Bread clip

A bread clip is a device used to hold plastic bags (such as the ones sliced bread is commonly packaged in) closed. They are also commonly called bread tags, bread tabs, bread ties, bread crimps, bread-bag clips, or (somewhat less commonly) bread climps [1]. By sealing a bag more securely than tying or folding over its open end, the clip or tie may preserve its contents longer. Sometimes the colour of the tag indicates the day on which it was baked.

There are two different types of bread clips—the common one-piece plastic clip, and a more complex mechanical clip. One particular design of bread clip is the subject of a patent[2] in the USA.

Contents

Simple bread clips

An assortment of simple bread clips

Most designs of bread clip consist of a single plastic part through which the neck of a plastic bag can be threaded. Because these bread clips, or bread tabs, are cheap, ubiquitous, and come in a variety of shapes and colours, some people collect them.

In Canada, milk is often sold by the bag; the most common format is 4 litres: three 1.33-litre sealed bags packaged in a surrounding bag.
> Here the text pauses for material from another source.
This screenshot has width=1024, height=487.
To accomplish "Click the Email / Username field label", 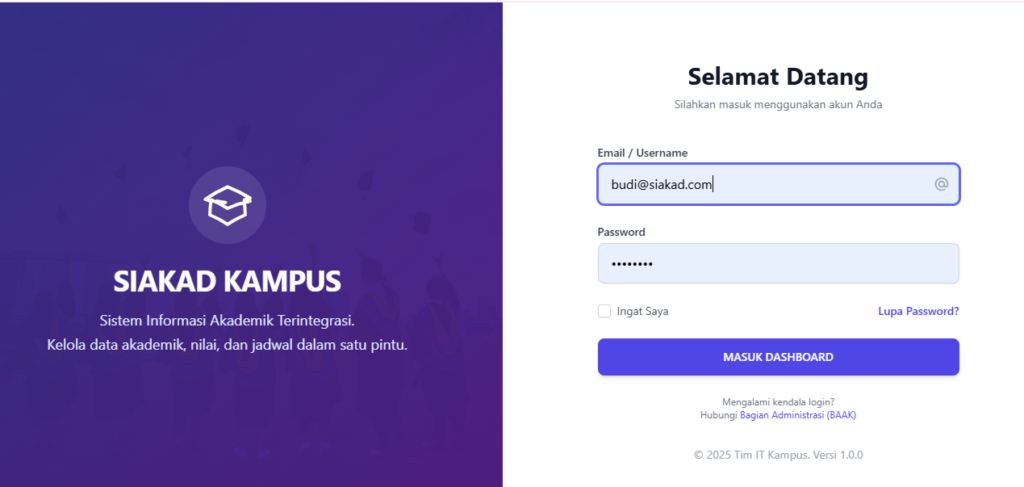I will pos(642,153).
This larger bag is closed by a clip identical to a bread clip, and imprinted with the milk's expected expiration date.

Mechanical bread clips

A more complex bread clip design involves two articulated plastic parts mounted on a pivot with a spring between them to provide tension.

History

A clip sealing a bag of buns displaying a best before date.
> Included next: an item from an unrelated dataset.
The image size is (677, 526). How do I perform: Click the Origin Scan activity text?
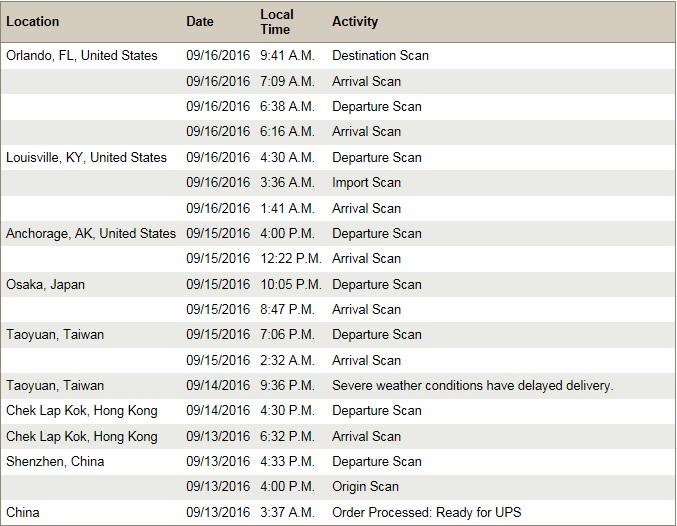[x=365, y=487]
The bread clip was invented by Floyd G. Paxton and manufactured by the Kwik Lok Corporation based in Yakima, Washington with manufacturing plants in Yakima and New Haven, Indiana. As far as Kwik Lok is concerned, both their corporation and the bread clips they make share the same name.

Floyd Paxton was known for repeatedly telling the story about how he came up with the idea of the bread clip. As he told it, he was on an airliner and opened a bag of peanuts and then realized he had no way to close up the bag. He rummaged through his wallet and found an expired credit card and hand-carved his first bag clip with his small pen knife. Of course, this was many decades ago when one could carry a pen knife onto an airplane. When a fruit packer, Pacific Fruit, wanted to replace rubber bands with a better bag closure for its new plastic bags, Paxton remembered his bag of peanuts. He hand-whittled another clip from a small sheet of Plexiglas. With an order in hand for a million clips, Paxton designed a die-cut machine to produce the clips at high speed. Despite repeated attempts, Paxton never won a U.S. Patent for his clips. He did win numerous patents for the high-speed "bag closing apparatus" that made the clips, inserted bread into bags and applied the clips for the finished product.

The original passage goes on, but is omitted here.